Micronutrient deficiencies
Most Americans eat diets that are deficient in micronutrients, not in macronutrients. Rather than worrying about macronutrient percentages in your diet, focus your attention on meeting all of your micronutrient needs. For example, fat intake on a healthful diet could vary from 10 to 25 percent depending on the percentage of higher-fat fare such as avocados and raw nuts and seeds as a percent of total calories. Eating more of these higher calorie, fattier foods may be necessary in an active thin athlete or a growing child. Any concern you might have about not eating excess fat should be focused on the fact that fatty foods are more calorically-dense foods, and generally lower in micronutrients than vegetables and other less calorically-dense foods.
The focus of my book, Eat To Live, is on micronutrients. Simply put, the goal of a healthful diet is to get the highest amounts of micronutrients--both in quantity and diversity--from the fewest calories. Micronutrients, including vitamins, minerals, fibers, bioflavonoids, antioxidants and other phytochemicals, are the key to superior health and ideal weight.
When you eat to maximize micronutrients in relation to calories, your body function will normalize, chronic illnesses like high blood pressure, diabetes, and high cholesterol will resolve, and you should be able to maintain your youthful vigor into old age.
Heart disease and cancer--the major killers in modern societies--would fade away and become exceedingly rare occurrences if the population adopted an Eat To Live lifestyle. The current epidemic of obesity also would fade away because when your diet is high enough in micronutrients, excess weight drops off at a relatively fast rate. When your diet is high in micronutrients, it's as if you had your stomach stapled; you simply don't crave to overeat anymore. It is actually very difficult to overeat when you eat your fill of high micronutrient food."
A 21st century issue: the irony of technologies of abundance in the hands of those still thinking in terms of scarcity.
Nonsense. Restricted (as in pretty strongly, if not severely) diets are shown to be the best for longevity. This means you don't do much but maybe some very mild walking, limited exercise, and you eat a pretty low number of calories.
It varies. One grandmother is 96, and only in the last couple of years has she had what I'd call any serious reduction in quality of life. Before that she lived on her own capably and happily. At 88 she was still doing great.
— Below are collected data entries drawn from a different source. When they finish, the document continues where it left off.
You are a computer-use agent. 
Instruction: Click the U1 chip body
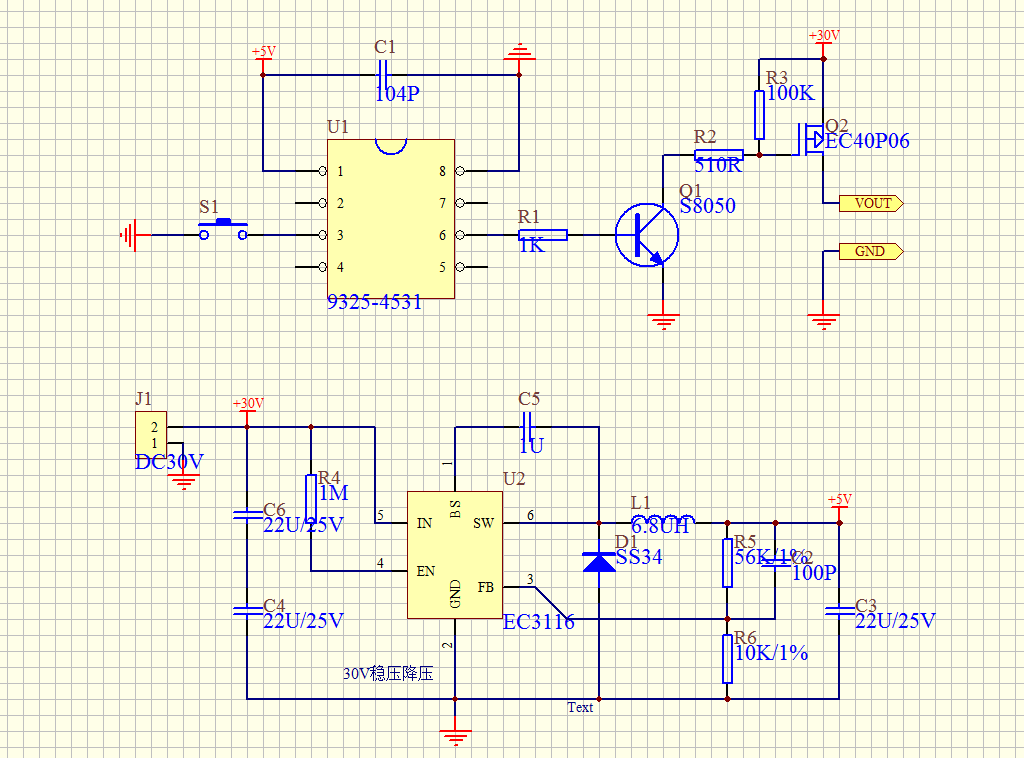(390, 218)
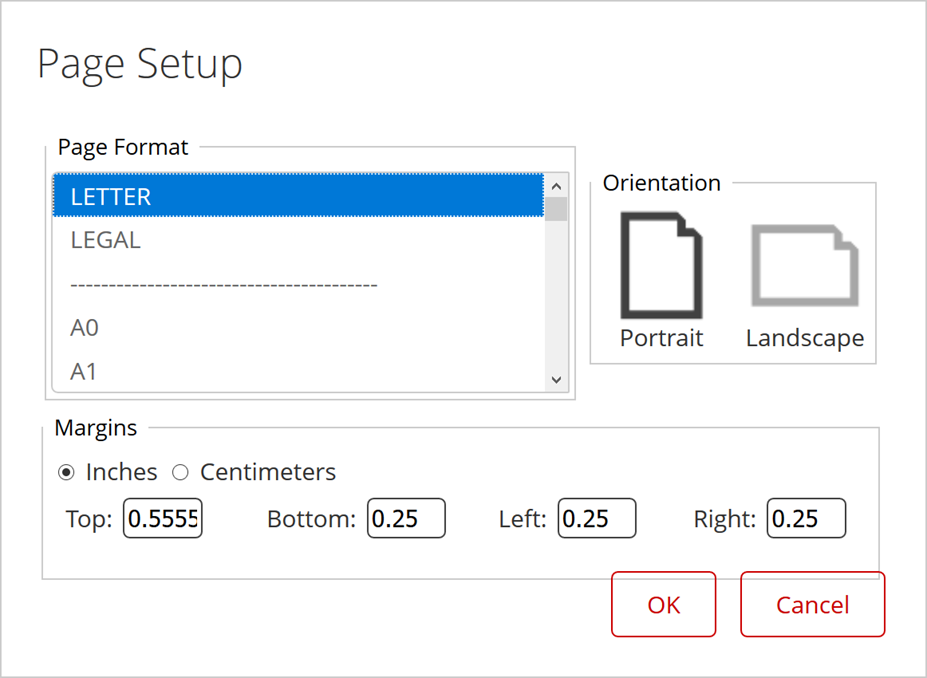Click the Right margin field
Image resolution: width=927 pixels, height=678 pixels.
pos(806,519)
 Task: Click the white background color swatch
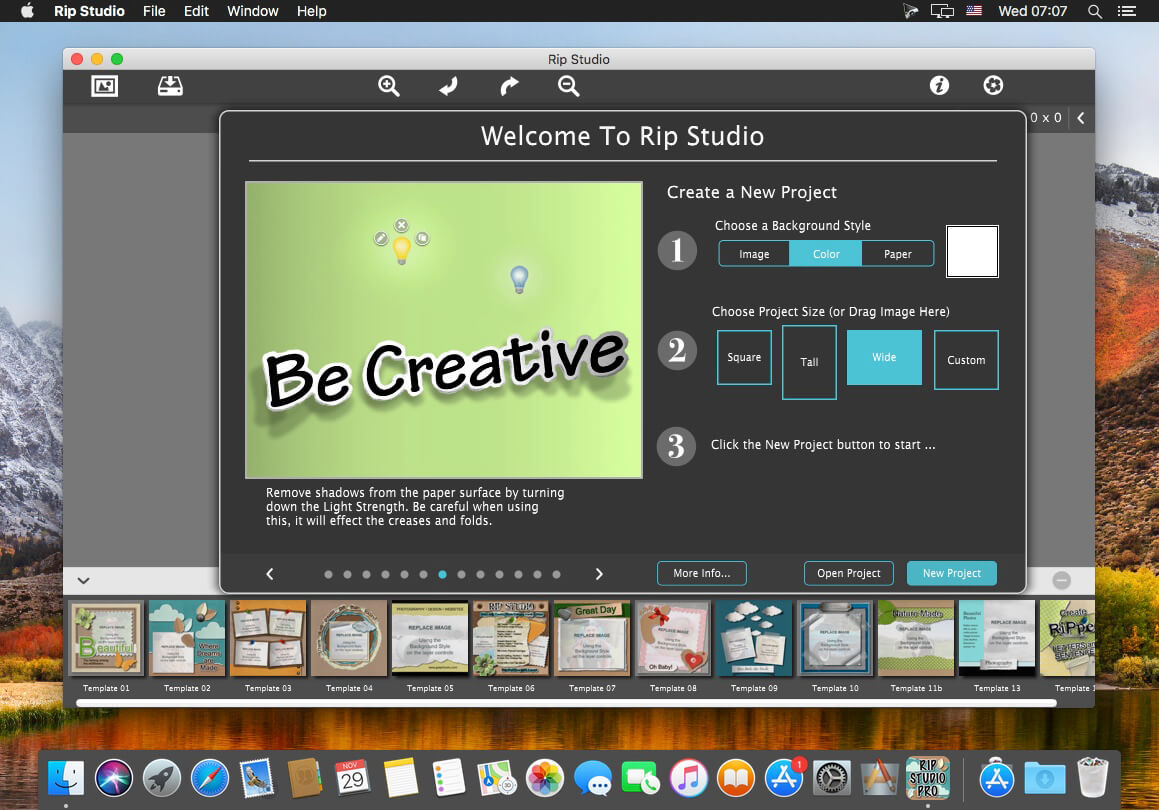click(x=972, y=251)
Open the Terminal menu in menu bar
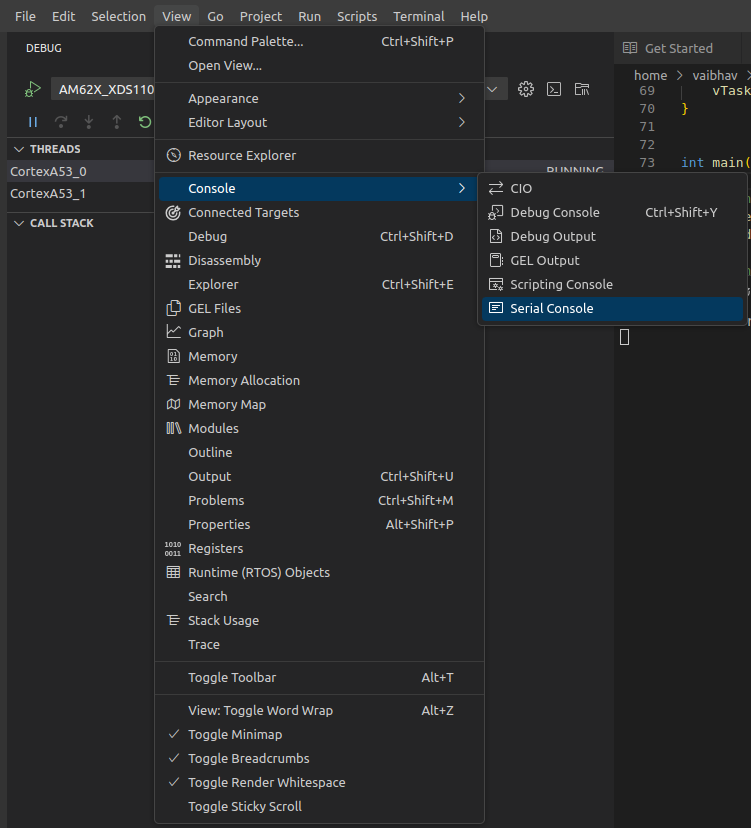Screen dimensions: 751x828 pos(418,16)
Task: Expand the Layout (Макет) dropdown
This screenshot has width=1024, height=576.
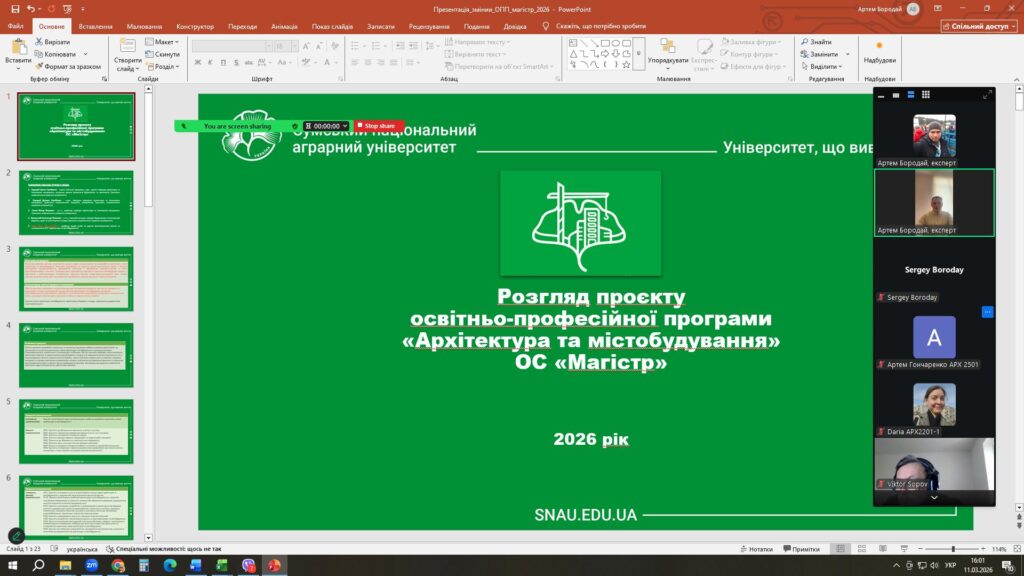Action: (165, 42)
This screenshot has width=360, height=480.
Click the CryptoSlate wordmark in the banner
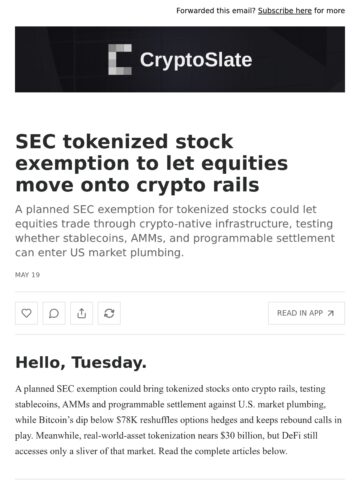[x=196, y=60]
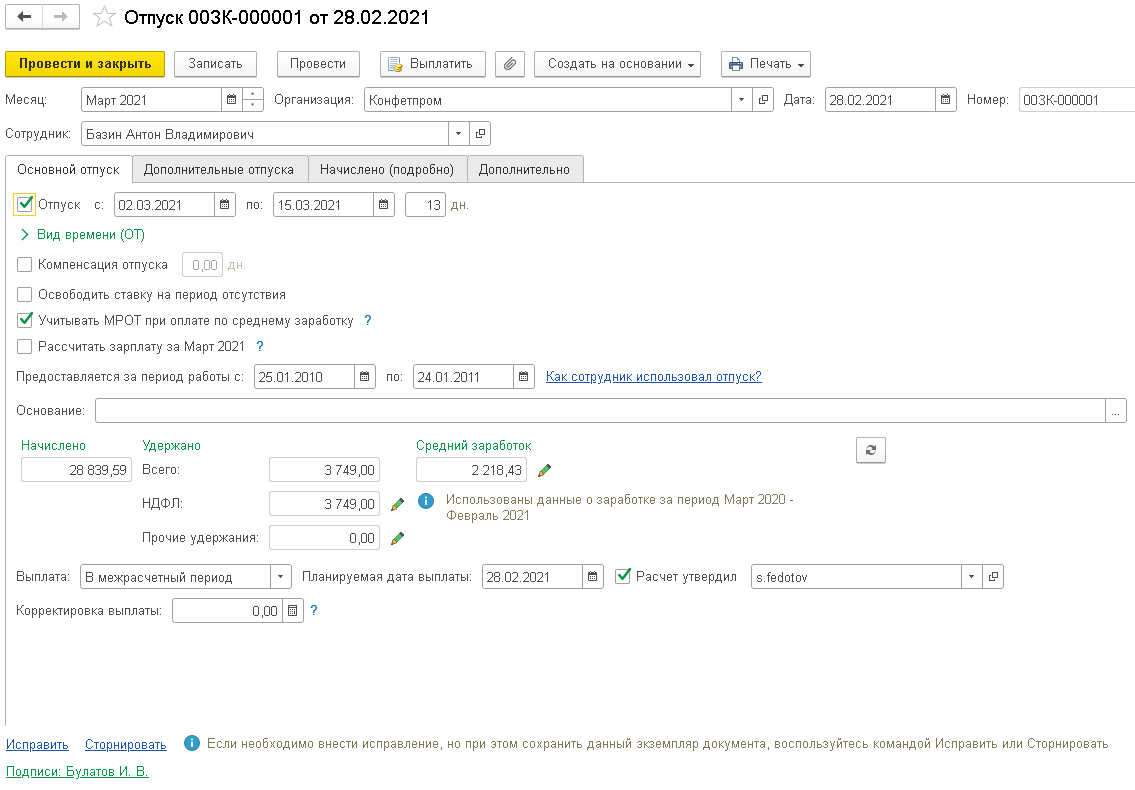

On the other side, my grandparents are 88 and 92. They played tennis well into their 70's, and at least as of 5 years ago neither of them took any prescription medication, not sure about now.
They may yet have some undignified years ahead of them, but all of that is happening *after* age 88. Setting the bar at 68 is seriously low.
The Quirkz Handbook of Self-Improvement for People Who Are Already Pretty Okay
If the alternative is dying while eating a triple double decker hamburger by being hit by a truck full of 747 parts, I do!
diet advice. Cue George Harrison tracks...
If you read the rest of my post you'd see the answer to the "so what". You're just backing up my point - put the right seasonings on and something healthy can taste just the same as whatever unhealthy food you love. Unless your favorite food is a bucket of salt.